You don’t want to see your child fail or get hurt. After all, your child has been heavily dependent on you and you’re aware how dangerous it can be if you just let your child do whatever he/she wants.
However, it’s inevitable that children will try to make their own choices and establish their independence. We can already witness that when they refuse to eat the meal we’ve prepared or they’re doing things opposite of what we told them to do. It’s their way of showing their independence but if we suppress that tendency (e.g. by over-parenting), they might grow to be dependent, get rebellious or unable to make their own choices.
Why is it important for a child to be independent?

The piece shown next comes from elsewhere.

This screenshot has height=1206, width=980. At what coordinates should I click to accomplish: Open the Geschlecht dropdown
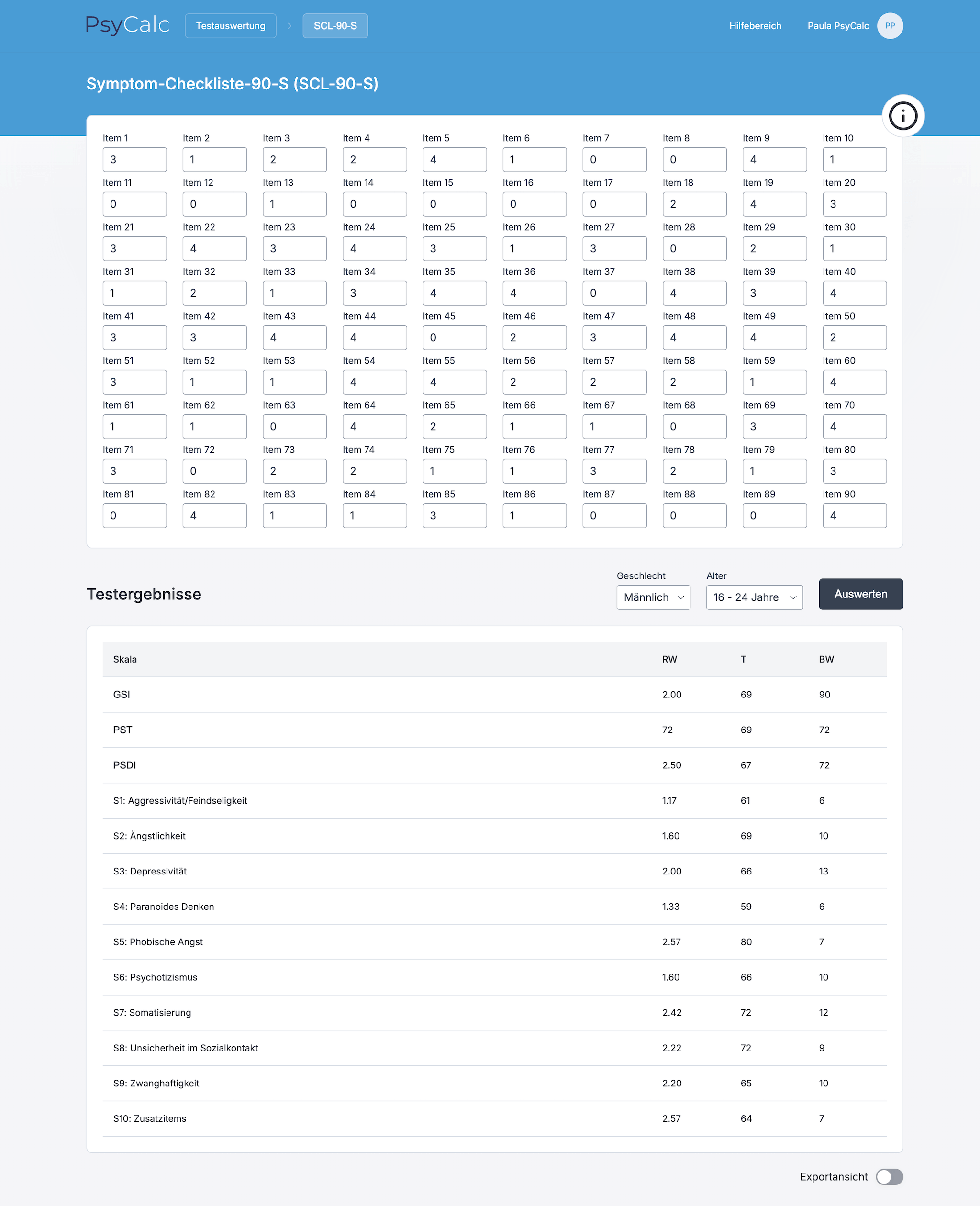[x=653, y=597]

It’s our duty as parents to make sure our children are safe and they have access to enough opportunities. In addition, it’s also our duty to raise them to become productive and independent. They won’t be able to possess those traits if we’re always micromanaging their actions and decisions. And yes, if we’re micromanaging, they won’t feel responsible for their actions and the consequences.
To prevent that scenario, it’s important for us to lead them into the right direction when it comes to being and feeling independent. After all, as they get older, they will spend less and less time with us and instead spend more and more time with peers and environments outside our homes. It’s important to start as early as possible which can also help them further build their self-esteem as they go to formal schooling.
To start, it helps to offer them choices as much as possible (e.g. when it comes to meals, snacks, shows to watch, books to read). This helps our children practise their decision-making skills. That practise is valuable in building their thinking faculties as they weigh options and visualise the potential consequences. In this way we also help them become accountable for their actions.
Another great way to start is to allow them to explore (with your guidance or from an early childhood educator). This active exploration is crucial in encouraging your child to interact with objects and the environment. This is real-world learning where all the senses of your child can get engaged. Active and guided exploration can also help your child get along and collaborate with other children to accomplish something.